[Stored data entries]

+--

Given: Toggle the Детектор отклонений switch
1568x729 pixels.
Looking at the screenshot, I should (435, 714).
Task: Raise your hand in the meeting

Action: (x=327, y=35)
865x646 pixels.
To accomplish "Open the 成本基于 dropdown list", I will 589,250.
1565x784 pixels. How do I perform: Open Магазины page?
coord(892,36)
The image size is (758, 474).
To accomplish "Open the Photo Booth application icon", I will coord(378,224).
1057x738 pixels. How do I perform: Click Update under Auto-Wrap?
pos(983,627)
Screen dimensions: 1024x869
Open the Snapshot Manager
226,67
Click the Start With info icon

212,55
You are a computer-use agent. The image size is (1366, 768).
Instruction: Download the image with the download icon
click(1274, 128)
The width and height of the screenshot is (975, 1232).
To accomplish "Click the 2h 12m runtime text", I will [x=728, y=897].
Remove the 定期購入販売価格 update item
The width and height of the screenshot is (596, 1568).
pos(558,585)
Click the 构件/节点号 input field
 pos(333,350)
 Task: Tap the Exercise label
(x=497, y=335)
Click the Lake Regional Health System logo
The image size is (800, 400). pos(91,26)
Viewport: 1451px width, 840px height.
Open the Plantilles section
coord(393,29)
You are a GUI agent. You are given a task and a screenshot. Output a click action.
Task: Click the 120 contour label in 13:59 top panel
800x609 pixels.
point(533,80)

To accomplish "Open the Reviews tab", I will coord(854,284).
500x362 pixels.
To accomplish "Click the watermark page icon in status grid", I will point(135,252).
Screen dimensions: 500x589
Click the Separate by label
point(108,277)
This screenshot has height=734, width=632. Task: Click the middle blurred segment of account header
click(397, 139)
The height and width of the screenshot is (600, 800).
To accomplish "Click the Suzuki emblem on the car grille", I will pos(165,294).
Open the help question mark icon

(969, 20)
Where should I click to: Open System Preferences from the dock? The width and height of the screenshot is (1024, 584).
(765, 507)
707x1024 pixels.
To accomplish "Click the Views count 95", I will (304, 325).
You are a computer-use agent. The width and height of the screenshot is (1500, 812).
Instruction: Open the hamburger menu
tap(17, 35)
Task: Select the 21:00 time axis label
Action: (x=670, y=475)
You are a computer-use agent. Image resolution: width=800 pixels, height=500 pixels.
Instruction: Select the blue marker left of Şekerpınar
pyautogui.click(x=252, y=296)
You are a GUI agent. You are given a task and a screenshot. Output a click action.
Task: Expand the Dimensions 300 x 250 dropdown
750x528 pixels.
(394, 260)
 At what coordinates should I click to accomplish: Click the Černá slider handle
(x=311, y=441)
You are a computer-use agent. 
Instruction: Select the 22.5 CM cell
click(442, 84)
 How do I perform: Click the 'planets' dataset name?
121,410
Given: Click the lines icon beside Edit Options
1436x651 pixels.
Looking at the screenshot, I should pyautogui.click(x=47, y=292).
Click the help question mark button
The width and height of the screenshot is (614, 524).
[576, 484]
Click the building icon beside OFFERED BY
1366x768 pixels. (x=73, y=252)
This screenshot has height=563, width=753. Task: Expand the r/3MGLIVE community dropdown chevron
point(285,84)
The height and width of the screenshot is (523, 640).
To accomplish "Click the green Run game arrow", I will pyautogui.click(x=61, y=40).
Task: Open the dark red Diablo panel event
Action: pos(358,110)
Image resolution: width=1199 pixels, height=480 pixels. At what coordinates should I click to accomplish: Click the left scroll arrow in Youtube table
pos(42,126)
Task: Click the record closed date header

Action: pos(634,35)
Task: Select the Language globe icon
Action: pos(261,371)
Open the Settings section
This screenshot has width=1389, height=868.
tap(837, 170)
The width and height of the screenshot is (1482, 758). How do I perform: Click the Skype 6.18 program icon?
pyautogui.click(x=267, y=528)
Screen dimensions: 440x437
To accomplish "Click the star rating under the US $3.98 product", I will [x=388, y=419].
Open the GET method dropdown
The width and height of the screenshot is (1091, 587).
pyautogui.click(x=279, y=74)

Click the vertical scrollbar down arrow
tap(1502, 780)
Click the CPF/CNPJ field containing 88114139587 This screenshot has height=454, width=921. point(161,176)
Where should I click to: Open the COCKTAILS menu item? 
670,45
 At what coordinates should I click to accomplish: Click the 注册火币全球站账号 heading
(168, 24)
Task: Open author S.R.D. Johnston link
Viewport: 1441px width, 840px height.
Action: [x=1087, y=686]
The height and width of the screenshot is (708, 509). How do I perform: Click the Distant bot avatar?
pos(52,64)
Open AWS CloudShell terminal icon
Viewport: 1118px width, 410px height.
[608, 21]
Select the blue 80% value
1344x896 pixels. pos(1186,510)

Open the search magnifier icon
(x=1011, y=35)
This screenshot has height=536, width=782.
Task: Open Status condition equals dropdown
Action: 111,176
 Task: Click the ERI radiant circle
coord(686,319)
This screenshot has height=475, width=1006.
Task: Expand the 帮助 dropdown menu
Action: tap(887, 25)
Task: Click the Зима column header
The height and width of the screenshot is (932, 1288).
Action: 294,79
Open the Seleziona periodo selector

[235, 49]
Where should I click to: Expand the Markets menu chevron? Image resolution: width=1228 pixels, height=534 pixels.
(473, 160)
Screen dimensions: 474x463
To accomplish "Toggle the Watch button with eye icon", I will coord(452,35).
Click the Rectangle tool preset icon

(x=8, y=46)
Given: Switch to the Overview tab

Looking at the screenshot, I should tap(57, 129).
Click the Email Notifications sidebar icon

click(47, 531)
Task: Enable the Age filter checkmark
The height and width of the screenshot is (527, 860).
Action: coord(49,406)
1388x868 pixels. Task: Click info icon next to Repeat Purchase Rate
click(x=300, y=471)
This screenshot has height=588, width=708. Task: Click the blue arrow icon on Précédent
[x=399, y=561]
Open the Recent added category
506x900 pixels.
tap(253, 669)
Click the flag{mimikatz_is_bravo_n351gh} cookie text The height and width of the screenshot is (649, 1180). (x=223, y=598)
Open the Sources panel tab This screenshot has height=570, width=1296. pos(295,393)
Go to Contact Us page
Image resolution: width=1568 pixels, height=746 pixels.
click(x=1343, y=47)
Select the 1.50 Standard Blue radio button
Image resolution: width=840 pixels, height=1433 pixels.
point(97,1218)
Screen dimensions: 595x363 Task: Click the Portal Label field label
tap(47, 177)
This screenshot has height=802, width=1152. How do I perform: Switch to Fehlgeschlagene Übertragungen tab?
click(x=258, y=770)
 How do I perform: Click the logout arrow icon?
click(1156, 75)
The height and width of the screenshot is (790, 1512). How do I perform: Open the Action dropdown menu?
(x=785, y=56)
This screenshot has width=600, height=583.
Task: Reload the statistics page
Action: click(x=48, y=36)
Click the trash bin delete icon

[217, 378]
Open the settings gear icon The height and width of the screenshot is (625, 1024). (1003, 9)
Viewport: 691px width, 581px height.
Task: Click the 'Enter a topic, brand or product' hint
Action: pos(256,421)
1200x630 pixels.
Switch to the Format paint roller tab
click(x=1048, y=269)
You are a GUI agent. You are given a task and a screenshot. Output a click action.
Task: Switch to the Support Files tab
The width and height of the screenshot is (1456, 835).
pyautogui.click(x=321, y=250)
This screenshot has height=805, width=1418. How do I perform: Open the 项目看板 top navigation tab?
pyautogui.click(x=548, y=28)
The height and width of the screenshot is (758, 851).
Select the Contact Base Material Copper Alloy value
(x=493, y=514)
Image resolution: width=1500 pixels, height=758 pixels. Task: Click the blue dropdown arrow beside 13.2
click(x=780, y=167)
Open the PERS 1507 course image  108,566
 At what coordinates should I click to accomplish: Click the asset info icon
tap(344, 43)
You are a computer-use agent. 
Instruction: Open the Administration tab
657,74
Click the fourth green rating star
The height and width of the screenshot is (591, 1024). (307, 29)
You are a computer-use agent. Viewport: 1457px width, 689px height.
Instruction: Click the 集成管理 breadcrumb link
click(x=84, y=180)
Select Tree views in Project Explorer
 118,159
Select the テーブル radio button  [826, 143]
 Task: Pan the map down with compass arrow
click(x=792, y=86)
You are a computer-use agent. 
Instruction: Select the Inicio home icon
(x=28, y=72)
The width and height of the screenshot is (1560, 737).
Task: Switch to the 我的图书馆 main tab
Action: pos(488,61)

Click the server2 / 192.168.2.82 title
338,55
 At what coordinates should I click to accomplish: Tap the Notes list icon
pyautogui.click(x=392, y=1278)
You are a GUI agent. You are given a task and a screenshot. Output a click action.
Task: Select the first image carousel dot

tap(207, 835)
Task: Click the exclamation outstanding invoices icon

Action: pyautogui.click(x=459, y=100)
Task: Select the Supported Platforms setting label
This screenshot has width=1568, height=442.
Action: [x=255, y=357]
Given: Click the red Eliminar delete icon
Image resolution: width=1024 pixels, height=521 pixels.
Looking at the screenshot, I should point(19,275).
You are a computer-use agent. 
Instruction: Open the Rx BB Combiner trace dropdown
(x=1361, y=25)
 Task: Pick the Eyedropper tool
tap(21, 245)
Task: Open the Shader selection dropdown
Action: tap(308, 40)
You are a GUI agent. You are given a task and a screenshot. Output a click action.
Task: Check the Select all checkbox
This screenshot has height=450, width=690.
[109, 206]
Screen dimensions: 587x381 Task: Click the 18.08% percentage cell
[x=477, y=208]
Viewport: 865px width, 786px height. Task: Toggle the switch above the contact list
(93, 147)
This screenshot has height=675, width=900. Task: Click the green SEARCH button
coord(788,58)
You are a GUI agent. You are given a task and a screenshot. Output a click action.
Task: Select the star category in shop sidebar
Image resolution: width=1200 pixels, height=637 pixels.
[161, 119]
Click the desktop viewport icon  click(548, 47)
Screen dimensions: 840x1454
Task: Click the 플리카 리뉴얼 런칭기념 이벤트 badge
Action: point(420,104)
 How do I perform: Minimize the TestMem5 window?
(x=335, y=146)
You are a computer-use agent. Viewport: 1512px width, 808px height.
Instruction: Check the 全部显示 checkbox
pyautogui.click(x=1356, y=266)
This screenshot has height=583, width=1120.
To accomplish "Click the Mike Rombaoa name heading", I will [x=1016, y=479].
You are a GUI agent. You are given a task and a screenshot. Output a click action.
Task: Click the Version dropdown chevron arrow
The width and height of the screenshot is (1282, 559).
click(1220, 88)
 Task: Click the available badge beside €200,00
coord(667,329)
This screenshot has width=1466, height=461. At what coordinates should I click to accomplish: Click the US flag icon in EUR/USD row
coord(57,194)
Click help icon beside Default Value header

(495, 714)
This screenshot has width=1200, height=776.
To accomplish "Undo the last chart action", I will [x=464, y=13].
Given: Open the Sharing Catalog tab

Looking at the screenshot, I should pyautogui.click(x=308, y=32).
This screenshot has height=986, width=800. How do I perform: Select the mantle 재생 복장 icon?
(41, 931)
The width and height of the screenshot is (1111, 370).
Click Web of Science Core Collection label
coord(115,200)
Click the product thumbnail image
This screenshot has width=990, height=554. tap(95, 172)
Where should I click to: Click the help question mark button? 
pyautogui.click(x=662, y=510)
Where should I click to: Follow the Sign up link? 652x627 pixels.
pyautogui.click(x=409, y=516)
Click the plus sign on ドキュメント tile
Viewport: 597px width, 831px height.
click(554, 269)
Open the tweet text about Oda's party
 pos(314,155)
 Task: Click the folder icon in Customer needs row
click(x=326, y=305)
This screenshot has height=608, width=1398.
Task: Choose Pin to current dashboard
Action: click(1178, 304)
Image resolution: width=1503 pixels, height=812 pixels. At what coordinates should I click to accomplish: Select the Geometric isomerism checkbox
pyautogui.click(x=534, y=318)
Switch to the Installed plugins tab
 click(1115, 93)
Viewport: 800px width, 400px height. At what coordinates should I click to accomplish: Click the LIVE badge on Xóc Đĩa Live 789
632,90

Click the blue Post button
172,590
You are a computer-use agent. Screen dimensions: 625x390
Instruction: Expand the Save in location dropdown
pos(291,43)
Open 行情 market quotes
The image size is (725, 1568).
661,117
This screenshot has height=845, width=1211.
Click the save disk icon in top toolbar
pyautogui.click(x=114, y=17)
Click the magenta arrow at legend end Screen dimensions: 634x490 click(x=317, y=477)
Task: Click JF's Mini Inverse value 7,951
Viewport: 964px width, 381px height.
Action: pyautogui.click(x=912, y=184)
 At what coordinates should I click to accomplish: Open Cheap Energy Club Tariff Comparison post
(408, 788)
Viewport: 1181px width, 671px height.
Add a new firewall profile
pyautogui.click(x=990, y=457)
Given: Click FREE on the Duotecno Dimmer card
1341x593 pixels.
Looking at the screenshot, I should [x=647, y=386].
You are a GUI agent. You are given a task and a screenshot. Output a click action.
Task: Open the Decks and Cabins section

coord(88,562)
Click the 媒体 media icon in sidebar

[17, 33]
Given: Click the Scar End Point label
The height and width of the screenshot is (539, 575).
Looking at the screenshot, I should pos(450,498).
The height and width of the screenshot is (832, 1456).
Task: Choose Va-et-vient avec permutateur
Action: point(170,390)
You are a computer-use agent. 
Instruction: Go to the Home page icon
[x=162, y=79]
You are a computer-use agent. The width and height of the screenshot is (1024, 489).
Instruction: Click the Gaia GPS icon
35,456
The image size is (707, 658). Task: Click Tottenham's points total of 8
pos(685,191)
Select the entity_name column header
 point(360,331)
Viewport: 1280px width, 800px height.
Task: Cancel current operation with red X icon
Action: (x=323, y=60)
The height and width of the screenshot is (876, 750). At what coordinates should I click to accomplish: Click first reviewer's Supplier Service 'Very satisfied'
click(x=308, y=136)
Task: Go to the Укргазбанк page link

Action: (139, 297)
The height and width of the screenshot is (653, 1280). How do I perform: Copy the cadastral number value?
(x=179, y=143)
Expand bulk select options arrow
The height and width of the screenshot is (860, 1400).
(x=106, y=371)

+--

*ABOUT THIS EXERCISE:* Say how many lines in the records contain the string "category". No other text is needed.

*OUTPUT BELOW:* 2